Dataset records
******************************

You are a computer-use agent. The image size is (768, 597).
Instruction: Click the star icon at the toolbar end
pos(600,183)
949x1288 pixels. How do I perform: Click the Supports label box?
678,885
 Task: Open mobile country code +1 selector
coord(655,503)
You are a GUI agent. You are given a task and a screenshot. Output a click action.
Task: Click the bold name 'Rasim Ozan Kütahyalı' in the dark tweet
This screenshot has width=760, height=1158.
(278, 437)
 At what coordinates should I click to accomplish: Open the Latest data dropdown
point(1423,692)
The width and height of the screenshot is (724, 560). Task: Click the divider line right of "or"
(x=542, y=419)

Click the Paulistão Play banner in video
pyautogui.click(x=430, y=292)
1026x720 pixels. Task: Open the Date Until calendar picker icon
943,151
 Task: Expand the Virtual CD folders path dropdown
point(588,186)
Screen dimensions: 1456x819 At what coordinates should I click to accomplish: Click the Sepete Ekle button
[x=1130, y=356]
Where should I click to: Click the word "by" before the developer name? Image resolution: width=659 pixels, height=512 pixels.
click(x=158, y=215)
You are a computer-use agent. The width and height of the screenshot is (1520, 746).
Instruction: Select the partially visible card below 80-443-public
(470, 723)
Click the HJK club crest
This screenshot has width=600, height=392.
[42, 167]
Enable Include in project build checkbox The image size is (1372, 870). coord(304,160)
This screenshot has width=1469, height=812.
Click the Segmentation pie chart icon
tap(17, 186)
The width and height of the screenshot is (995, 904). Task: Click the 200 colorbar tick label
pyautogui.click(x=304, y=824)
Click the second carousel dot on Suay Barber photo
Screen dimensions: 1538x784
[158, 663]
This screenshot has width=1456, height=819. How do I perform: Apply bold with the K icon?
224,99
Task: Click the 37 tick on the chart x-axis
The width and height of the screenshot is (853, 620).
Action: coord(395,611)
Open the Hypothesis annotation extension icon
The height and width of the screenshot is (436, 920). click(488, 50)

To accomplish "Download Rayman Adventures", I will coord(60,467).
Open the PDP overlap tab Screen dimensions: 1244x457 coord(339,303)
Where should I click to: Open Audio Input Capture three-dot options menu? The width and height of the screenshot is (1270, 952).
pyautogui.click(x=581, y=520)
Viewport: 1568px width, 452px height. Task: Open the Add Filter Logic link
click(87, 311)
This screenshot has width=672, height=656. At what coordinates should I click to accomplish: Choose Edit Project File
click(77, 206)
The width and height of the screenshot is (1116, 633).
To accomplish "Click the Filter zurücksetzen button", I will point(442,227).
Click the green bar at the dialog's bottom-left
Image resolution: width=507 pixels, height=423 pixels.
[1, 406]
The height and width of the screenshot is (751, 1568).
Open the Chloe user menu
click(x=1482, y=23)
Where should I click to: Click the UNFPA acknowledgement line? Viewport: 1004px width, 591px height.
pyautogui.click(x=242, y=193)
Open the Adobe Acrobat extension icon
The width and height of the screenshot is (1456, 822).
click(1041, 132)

******************************

◆ Directions ◆
Can you rewrite the data from the line with "Where should I click to: Click the word" to the line with "click(x=158, y=215)", changing "developer name" to "publisher name" and keeping everything else the same?

◆ Task output ◆
Where should I click to: Click the word "by" before the publisher name? Image resolution: width=659 pixels, height=512 pixels.
click(x=158, y=215)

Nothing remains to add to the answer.